## What you will do
Transcribe exactly the line containing "Instruction: Click the" plus every later line in the data.
Provided records Start Marker
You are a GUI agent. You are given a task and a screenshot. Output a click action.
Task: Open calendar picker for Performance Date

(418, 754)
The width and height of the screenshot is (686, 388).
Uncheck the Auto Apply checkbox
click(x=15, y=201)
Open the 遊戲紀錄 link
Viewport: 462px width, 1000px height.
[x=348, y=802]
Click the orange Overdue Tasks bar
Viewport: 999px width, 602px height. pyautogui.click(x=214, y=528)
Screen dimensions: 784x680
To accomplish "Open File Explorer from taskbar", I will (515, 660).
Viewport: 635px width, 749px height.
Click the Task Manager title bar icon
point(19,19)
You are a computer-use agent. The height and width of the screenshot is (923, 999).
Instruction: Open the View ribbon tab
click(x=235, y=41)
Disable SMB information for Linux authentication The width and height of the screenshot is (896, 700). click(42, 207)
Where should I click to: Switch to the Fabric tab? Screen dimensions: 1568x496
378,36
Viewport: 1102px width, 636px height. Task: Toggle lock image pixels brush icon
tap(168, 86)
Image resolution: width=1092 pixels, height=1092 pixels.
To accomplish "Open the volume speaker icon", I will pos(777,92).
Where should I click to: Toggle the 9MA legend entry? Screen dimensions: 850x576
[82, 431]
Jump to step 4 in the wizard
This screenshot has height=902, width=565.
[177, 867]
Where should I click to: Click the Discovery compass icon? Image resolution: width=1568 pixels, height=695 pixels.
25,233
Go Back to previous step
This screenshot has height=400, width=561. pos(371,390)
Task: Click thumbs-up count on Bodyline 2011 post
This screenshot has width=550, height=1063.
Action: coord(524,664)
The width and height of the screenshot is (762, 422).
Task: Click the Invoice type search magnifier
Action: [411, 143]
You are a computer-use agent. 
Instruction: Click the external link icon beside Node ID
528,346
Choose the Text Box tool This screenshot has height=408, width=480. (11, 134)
Provided records End Marker
## Response to the task
Instruction: Click the external link icon beside Node ID
528,346
Choose the Text Box tool This screenshot has height=408, width=480. (11, 134)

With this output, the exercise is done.